Example 2. The state wildlife biologists want to model how many fish are being caught by fishermen at a state park. Visitors are asked how long they stayed, how many people were in the group, were there children in the group and how many fish were caught. Some visitors do not fish, but there is no data on whether a person fished or not. Some visitors who did fish did not catch any fish so there are excess zeros in the data because of the people that did not fish.
We have data on 250 groups that went to a park. Each group was questioned about how many fish they caught (count), how many children were in the group (child), how many people were in the group (persons), and whether or not they brought a camper to the park (camper).
In addition to predicting the number of fish caught, there is interest in predicting the existence of excess zeros, i.e., the zeroes that were not simply a result of bad luck fishing. We will use the variables child, persons, and camper in our model. Let's look at the data.

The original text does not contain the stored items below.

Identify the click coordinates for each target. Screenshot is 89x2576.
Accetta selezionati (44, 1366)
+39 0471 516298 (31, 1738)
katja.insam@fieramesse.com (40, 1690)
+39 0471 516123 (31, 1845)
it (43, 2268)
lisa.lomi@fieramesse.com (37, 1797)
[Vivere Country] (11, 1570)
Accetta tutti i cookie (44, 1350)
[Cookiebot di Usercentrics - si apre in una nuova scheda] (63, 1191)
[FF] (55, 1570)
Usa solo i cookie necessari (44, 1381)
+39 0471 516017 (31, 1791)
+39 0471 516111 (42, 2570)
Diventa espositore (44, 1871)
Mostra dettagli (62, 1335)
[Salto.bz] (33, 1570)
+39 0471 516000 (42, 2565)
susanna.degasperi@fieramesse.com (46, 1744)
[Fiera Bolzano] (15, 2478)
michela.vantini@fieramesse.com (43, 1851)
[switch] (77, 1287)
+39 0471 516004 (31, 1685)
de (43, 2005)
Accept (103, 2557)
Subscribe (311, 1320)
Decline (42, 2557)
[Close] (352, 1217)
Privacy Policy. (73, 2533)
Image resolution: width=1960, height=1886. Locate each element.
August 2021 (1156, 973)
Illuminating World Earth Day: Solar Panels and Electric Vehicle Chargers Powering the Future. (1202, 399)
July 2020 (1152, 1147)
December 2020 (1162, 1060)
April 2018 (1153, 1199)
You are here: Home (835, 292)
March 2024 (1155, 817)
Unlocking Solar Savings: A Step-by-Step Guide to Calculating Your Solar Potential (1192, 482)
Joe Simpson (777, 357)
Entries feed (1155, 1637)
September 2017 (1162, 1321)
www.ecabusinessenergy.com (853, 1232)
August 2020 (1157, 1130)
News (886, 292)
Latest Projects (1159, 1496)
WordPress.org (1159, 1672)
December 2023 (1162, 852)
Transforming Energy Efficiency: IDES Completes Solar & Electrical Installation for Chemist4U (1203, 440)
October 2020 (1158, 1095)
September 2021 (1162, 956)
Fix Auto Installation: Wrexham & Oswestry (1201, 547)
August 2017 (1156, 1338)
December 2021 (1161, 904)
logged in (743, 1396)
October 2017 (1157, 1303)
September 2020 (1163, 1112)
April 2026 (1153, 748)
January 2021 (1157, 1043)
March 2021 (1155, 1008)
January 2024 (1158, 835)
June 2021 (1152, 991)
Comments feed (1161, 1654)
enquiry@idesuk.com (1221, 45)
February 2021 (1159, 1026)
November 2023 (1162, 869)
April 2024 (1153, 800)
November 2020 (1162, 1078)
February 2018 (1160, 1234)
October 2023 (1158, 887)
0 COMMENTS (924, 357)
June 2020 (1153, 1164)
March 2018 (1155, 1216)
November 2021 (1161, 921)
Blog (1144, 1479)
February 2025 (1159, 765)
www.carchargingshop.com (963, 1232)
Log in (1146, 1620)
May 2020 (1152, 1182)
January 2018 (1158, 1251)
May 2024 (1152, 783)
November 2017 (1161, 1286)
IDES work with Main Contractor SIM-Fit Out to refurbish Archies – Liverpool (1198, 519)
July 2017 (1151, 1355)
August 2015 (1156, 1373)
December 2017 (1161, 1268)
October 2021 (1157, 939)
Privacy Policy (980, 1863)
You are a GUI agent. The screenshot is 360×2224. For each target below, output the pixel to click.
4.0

proc means data = fish mean std min max var; var count child persons; run; The MEANS Procedure Variable Mean Std Dev Minimum Maximum Variance ---------------------------------------------------------------------------------------- count 3.2960000 11.6350281 0 149.0000000 135.3738795 child 0.6840000 0.8503153 0 3.0000000 0.7230361 persons 2.5280000 1.1127303 1.0000000 4.0000000 1.2381687 ---------------------------------------------------------------------------------------- proc univariate data = fish noprint; histogram count / midpoints = 0 to 50 by 1 vscale = count ; run;proc freq data = fish; tables camper; run; The FREQ Procedure Cumulative Cumulative camper Frequency Percent Frequency Percent ----------------------------------------------------------- 0 103 41.20 103 41.20 1 147 58.80 250 100.00
If you are using SAS version 9.2 or higher, you can run a zero-inflated Poisson model using proc genmod.
proc genmod data = fish;
model count = child camper /dist=zip;
zeromodel persons /link = logit ;
run;
The GENMOD Procedure
Model Information
Data Set WORK.FISH
Distribution Zero Inflated Poisson
Link Function Log
Dependent Variable count
Number of Observations Read 250
Number of Observations Used 250
Criteria For Assessing Goodness Of Fit
Criterion DF Value Value/DF
Deviance 2063.2168
Scaled Deviance 2063.2168
Pearson Chi-Square 245 1543.4597 6.2998
Scaled Pearson X2 245 1543.4597 6.2998
Log Likelihood 774.8999
Full Log Likelihood -1031.6084
AIC (smaller is better) 2073.2168
AICC (smaller is better) 2073.4627
BIC (smaller is better) 2090.8241
Algorithm converged.
Analysis Of Maximum Likelihood Parameter Estimates
Standard Wald 95% Confidence Wald
Parameter DF Estimate Error Limits Chi-Square Pr > ChiSq
Intercept 1 1.5979 0.0855 1.4302 1.7655 348.96 <.0001
child 1 -1.0428 0.1000 -1.2388 -0.8469 108.78 <.0001
camper 1 0.8340 0.0936 0.6505 1.0175 79.35 <.0001
Scale 0 1.0000 0.0000 1.0000 1.0000
NOTE: The scale parameter was held fixed.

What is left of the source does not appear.